Biofilm konsorsium bakteri dan jamur yang terbentuk diharapkan dapat mendekolorisasi
pewarna Vat Violet 1 dalam limbah cair industri tekstil dengan tingkat efisiensi yang lebih
tinggi.
2
B. Tujuan Penelitian
Tujuan dari penelitian ini adalah
1. Memperoleh konsorsium bakteri dan jamur yang bersifat unggul dalam
mendekolorisasi limbah pewarna tekstil Vat Violet 1.

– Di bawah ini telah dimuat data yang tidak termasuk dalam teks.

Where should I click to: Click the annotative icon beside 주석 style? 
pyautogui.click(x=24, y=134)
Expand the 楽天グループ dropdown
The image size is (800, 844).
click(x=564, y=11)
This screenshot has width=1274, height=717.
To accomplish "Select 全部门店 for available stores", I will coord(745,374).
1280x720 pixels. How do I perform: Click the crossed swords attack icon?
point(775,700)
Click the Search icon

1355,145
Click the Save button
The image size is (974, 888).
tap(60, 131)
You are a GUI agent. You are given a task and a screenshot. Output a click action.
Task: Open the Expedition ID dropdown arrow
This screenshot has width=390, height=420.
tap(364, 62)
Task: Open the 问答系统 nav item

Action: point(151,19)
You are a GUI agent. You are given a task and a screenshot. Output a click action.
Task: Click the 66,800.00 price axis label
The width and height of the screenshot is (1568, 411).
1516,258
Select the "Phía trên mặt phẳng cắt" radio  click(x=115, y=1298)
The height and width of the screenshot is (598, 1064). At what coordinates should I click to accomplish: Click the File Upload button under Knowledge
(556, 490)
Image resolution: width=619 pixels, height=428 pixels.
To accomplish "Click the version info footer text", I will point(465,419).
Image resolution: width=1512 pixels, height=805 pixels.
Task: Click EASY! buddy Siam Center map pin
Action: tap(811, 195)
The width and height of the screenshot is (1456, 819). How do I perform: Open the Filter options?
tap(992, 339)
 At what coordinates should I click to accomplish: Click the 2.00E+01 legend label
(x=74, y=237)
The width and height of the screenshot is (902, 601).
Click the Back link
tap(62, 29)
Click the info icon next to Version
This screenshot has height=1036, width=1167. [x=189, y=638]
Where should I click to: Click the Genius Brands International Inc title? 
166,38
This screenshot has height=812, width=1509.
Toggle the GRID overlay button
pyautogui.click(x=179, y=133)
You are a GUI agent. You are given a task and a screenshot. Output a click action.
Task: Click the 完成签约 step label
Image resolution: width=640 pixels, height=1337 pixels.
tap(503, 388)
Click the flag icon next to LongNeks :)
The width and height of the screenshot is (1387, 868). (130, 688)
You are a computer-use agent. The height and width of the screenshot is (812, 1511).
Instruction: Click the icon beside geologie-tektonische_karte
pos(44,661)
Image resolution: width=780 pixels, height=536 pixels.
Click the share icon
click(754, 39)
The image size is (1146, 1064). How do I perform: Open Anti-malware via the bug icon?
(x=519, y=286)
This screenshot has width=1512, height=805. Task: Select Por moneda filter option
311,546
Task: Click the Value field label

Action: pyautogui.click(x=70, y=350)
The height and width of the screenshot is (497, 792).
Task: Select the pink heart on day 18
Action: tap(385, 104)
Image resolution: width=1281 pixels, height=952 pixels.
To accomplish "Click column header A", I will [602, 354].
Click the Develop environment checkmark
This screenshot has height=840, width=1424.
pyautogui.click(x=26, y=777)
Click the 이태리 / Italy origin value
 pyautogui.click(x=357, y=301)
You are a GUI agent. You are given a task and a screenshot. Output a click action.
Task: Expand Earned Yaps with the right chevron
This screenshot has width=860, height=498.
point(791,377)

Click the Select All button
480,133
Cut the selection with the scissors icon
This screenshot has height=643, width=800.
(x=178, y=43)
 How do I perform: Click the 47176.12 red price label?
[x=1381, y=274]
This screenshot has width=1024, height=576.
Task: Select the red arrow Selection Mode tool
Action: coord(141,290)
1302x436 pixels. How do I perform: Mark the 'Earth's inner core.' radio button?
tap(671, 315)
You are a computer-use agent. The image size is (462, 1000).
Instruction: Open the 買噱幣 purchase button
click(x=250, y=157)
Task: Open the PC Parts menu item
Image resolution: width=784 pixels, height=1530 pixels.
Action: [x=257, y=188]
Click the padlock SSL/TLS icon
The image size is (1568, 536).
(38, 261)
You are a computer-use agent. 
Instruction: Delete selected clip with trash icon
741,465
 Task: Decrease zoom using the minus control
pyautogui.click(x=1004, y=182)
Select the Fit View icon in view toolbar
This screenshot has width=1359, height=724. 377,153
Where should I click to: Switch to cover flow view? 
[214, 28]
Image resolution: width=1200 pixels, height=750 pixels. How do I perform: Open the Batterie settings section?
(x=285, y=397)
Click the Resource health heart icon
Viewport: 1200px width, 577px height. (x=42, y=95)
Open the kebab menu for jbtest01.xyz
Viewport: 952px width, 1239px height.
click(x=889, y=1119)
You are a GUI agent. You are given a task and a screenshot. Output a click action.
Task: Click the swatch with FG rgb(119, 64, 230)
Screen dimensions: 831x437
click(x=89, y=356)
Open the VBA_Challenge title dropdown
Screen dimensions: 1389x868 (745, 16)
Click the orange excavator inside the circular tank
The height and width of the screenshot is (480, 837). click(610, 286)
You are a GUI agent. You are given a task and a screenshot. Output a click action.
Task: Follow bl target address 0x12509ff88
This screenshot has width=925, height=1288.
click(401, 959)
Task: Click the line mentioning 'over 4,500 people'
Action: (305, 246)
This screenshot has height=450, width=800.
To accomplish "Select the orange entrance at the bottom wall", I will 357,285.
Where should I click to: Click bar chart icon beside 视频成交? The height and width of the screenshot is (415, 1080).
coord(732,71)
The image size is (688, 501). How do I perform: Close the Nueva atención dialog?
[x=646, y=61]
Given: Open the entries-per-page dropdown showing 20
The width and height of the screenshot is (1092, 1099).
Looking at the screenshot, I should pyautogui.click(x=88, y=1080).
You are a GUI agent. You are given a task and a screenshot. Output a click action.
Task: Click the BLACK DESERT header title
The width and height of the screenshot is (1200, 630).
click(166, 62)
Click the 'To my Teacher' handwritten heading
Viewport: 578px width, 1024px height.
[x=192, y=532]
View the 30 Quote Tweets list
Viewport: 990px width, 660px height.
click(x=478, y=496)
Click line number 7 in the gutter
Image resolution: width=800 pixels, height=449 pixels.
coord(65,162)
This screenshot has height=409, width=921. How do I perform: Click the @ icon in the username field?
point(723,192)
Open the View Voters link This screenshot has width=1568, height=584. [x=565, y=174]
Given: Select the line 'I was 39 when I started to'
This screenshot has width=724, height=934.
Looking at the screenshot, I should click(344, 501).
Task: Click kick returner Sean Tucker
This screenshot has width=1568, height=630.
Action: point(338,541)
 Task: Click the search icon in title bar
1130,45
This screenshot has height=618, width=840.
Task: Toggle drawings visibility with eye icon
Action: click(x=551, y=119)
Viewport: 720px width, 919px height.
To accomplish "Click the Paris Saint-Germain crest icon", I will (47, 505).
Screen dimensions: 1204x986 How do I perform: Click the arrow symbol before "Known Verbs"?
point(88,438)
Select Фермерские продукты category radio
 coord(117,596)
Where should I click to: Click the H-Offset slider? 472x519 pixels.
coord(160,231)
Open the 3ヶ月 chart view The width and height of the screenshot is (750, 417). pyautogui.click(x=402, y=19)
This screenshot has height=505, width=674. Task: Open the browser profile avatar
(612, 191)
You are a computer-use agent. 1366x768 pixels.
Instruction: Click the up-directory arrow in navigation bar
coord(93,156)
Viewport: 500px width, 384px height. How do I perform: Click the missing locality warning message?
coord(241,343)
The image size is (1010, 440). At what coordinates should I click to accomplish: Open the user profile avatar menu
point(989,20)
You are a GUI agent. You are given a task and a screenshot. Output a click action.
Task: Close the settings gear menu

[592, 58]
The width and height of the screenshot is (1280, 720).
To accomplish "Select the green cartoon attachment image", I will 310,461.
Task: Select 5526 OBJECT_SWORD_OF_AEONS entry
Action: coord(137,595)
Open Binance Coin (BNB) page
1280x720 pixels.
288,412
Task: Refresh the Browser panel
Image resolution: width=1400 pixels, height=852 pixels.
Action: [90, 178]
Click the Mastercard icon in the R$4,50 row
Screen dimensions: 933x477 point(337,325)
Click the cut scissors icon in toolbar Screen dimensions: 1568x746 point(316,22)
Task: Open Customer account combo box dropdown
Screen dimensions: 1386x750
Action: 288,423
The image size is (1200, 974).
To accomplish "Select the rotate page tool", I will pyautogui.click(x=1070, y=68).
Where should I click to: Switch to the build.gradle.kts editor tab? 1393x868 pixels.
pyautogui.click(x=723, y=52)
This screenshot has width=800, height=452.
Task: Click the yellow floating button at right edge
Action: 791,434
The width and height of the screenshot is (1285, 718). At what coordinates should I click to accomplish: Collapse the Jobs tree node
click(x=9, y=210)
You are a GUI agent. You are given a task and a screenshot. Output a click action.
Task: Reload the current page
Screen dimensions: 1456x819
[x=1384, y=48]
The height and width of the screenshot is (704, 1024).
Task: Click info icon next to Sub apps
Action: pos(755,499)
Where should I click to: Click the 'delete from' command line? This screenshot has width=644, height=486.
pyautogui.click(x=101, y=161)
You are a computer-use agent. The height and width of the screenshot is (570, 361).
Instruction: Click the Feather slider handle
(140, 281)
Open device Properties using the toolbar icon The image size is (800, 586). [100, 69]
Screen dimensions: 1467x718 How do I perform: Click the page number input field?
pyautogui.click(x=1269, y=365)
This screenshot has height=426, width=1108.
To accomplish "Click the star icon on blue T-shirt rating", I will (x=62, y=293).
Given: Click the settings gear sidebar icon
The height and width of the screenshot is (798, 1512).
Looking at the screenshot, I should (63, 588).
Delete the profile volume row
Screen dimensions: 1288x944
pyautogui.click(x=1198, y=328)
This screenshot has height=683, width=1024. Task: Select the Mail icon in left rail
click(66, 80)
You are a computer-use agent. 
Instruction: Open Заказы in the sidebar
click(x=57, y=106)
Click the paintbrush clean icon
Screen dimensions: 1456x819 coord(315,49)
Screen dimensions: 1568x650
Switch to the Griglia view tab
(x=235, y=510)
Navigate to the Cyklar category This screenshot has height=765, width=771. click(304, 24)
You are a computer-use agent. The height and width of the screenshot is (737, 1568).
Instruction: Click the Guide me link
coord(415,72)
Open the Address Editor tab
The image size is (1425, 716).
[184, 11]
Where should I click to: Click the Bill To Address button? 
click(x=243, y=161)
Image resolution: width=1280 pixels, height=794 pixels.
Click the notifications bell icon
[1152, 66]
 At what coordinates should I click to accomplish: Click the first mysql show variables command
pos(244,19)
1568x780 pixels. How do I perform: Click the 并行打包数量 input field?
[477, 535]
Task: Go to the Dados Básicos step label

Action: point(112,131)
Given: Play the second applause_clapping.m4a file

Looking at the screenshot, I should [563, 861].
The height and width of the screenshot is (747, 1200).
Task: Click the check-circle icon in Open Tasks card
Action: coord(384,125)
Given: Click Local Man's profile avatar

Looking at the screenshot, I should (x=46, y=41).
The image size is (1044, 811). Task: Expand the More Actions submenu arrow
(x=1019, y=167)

2. Memperoleh konsorsium bakteri dan jamur unggul dalam bentuk biofilm pada
permukaan material plastik.
3. Mengetahui kemampuan biofilm konsorsium bakteri dan jamur untuk
mendekolorisasi limbah pewarna tekstil Vat Violet 1 dengan kombinasi pH.
C. Kegunaan
1. Untuk peneliti
Hasil penelitian yang diperoleh diharapkan dapat menambah pengetahuan dan
pengalaman tentang pembuatan dan pengaplikasian biofilm dari konsorsium
bakteri dan jamur pada limbah pewarna industri tekstil.
2. Untuk Industri Tekstil
Hasil penelitian diharapkan dapat memberikan informasi mengenai teknik
pengolahan limbah industri tekstil dengan menggunakan bakteri dan jamur dalam
bentuk biofilm, sehingga diharapkan limbah pewarna dari industri dapat diolah
dengan lebih efektif, efisien dan tidak merugikan lingkungan.
3. Untuk masyarakat
Hasil penelitian diharapkan dapat memberikan informasi kepada masyarakat
mengenai pentingnya pengolahan limbah industri terutama industri tekstil untuk
kesehatan masyarakat dan lingkungan, serta masyarakat dapat mengetahui peran
penting mikroorganisme dalam mendukung pengolahan limbah dari industri
tekstil yang efektif dan ramah lingkungan.